• SUPPLIED PASSAGE:
_____
Riding positions are solely based on balance. It's kind of like an automatic balance-the-scale system. The center of the saddle is the pivot point. So, for example, if you move your legs back, your upper body will automatically come forwards to balance your weight.
The chair seat is usually caused because the rider is sitting too far back on their butt instead of on their seat bones. Your seat bones are basically what they sound like: bones that you sit on. But in order to sit on them, you need to roll your hips forward. You should feel it when you're sitting correctly.
Just by doing this, you are encouraging your leg to slide back and beneath you. If you try to bring your legs under you when you are sitting too far back, it will be uncomfortable and unsafe because you are unbalanced. Fix the way you are sitting and it will become much easier to bring it back.
Once you've fixed the problem of your seat, focus on dropping the weight into your heels. Make sure you are not gripping with your knees, which is another common cause of the chair seat. Also, remember always: balance. If your leg still
slides forward, consider the possibility that you may be tipping backwards with your upper body. If this is the case, try to lean forwards a bit.
_____
• SUPPLIED DATA:
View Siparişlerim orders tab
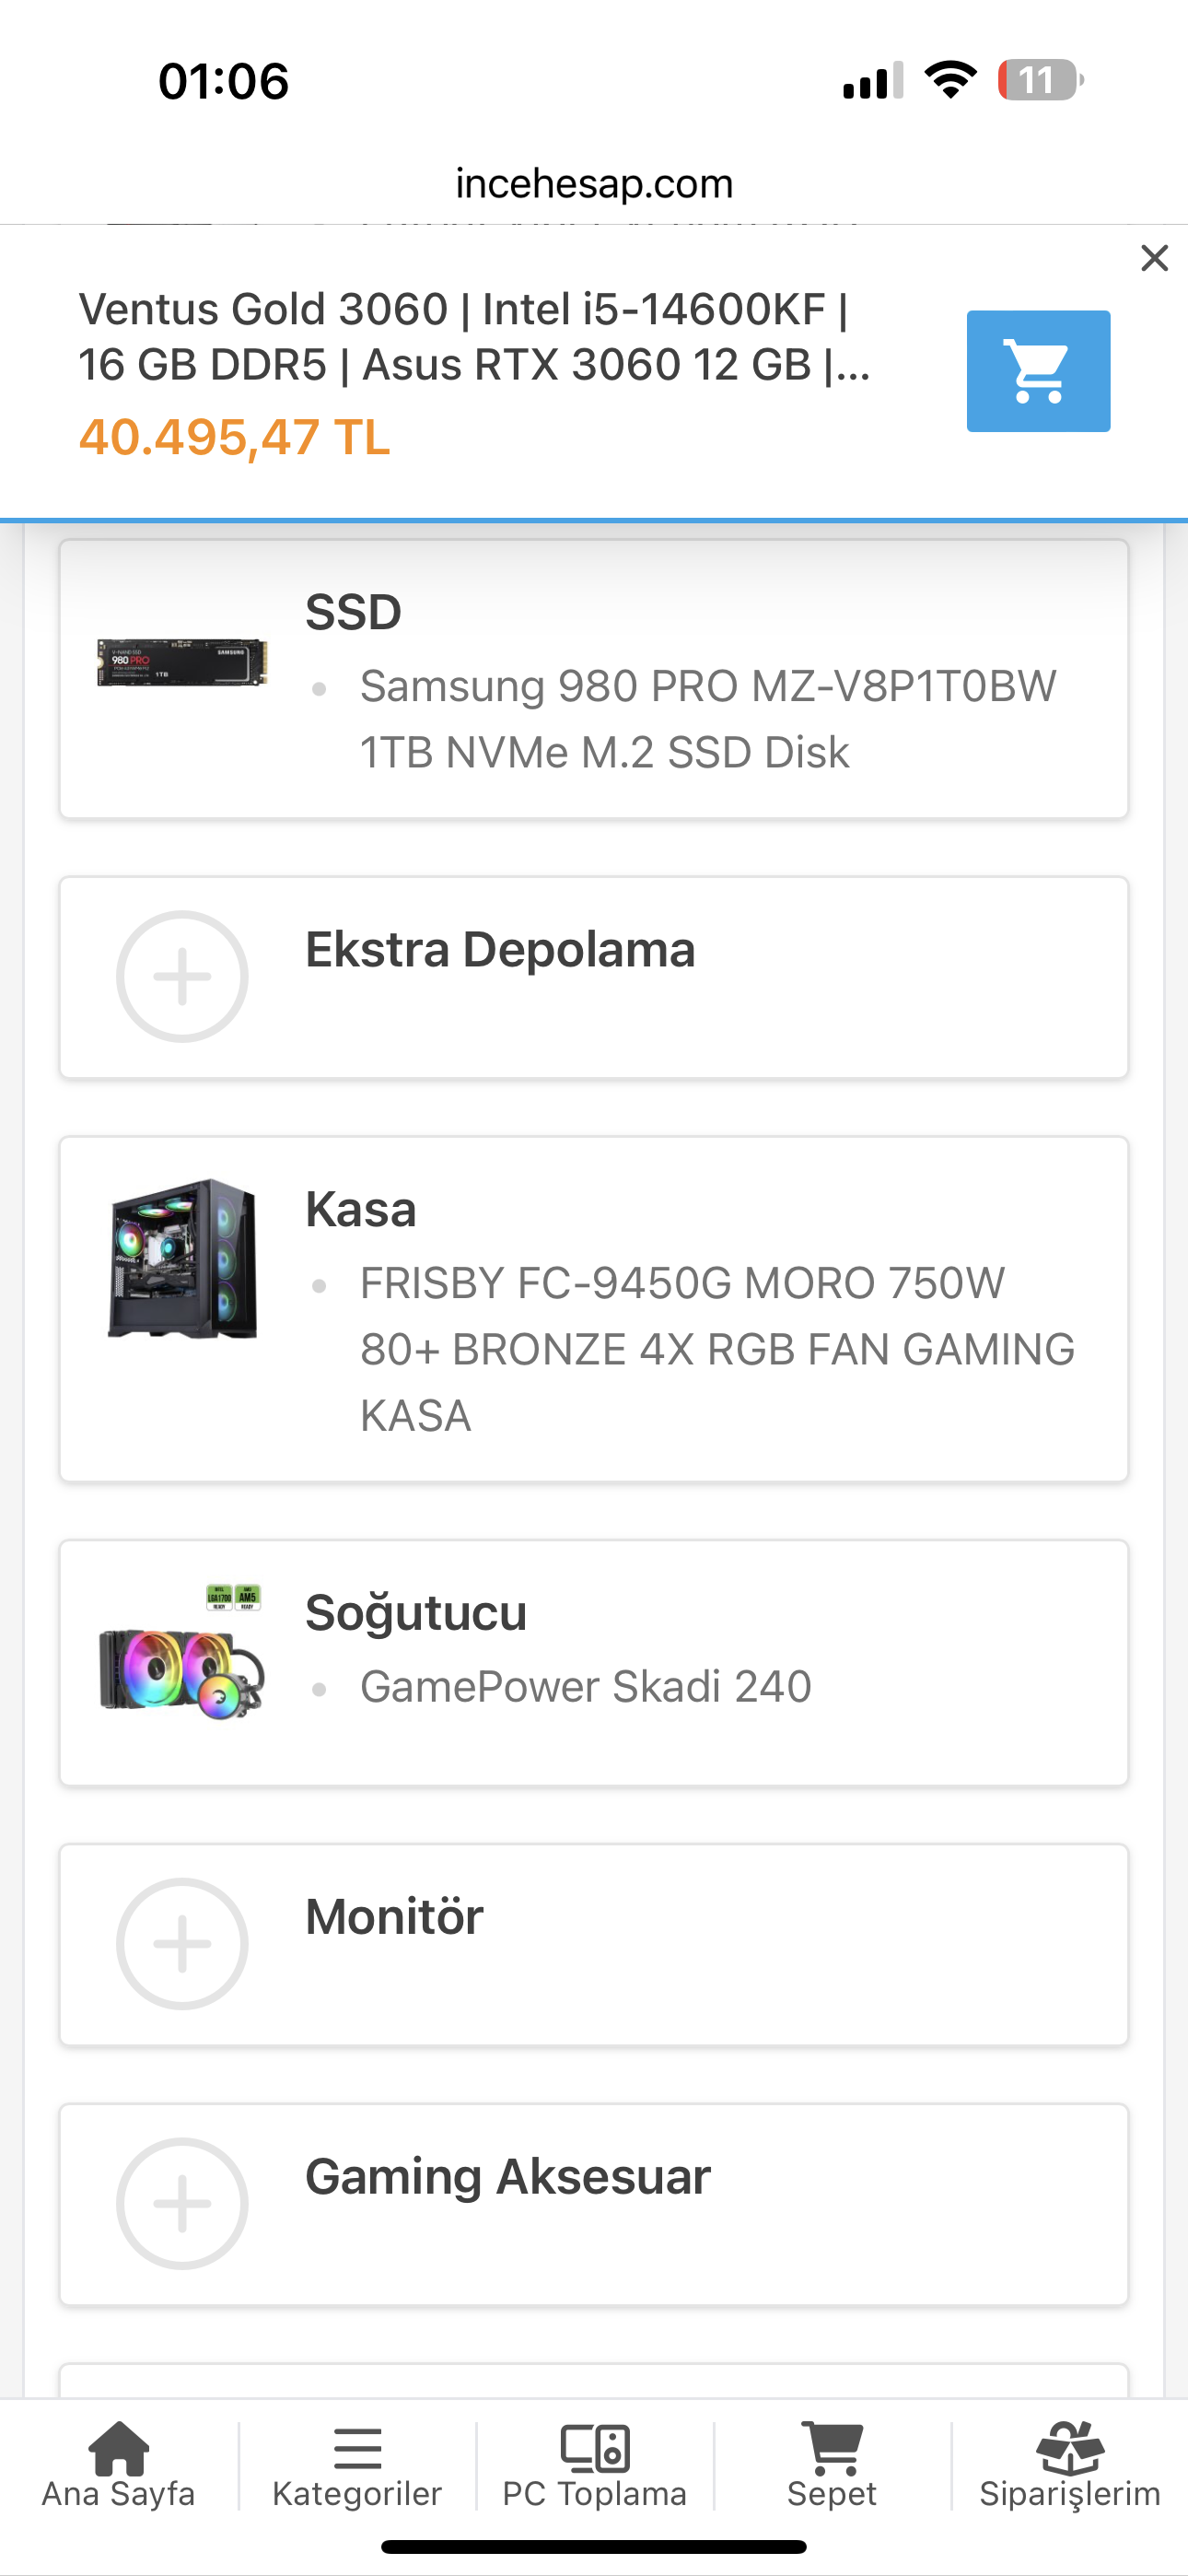The height and width of the screenshot is (2576, 1188). (1069, 2466)
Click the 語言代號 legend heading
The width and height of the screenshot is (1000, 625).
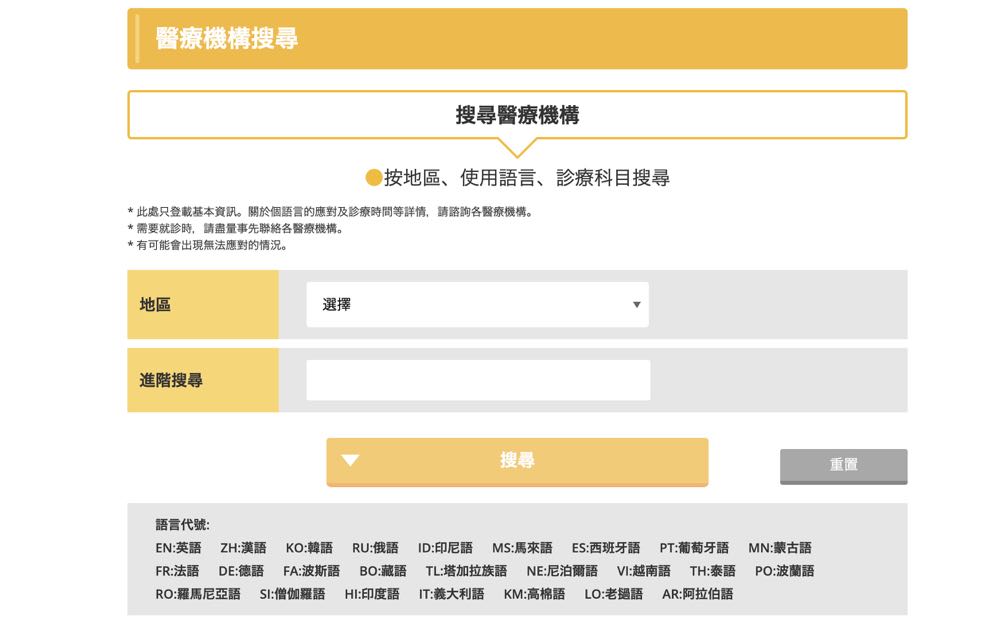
_____
• PROBLEMS:
- a) According to the passage on the chair seat in riding, what serves as the pivot point?
- b) Condense the paragraph of the chair-seat passage that begins "The chair seat is usually caused" into two short sentences, keeping its main facts.
- c) Write what comes next in the passage on the chair seat in riding, following on from its final sentence.
The material above comes from a separate source.

• EXERCISE ANSWERS:
- a) The center of the saddle.

- b) The chair seat usually comes from sitting too far back on the butt rather than on the seat bones, the bones you sit on. Rolling the hips forward puts you on them, and you should feel it when you're sitting correctly.

- c)
But remember: it's not going to be extremely easy. When riding in chair seat, you are slacking. You are depending on other parts of your body like your knees and butt instead of using your muscles. When you start riding properly, you're muscles are probably going to be fairly weak and very sore. But keep at it, and pretty soon you'll gain the muscle you need to continuously ride correctly. It all comes with practice.
These are the basic reasons of why you could be sitting in chair seat, but of course it would be much easier to identify the core problem if we could see some pictures. That way, we could tell you exactly what the problem is and exactly how to fix it. Post some as soon as you can.
Hope I was helpful.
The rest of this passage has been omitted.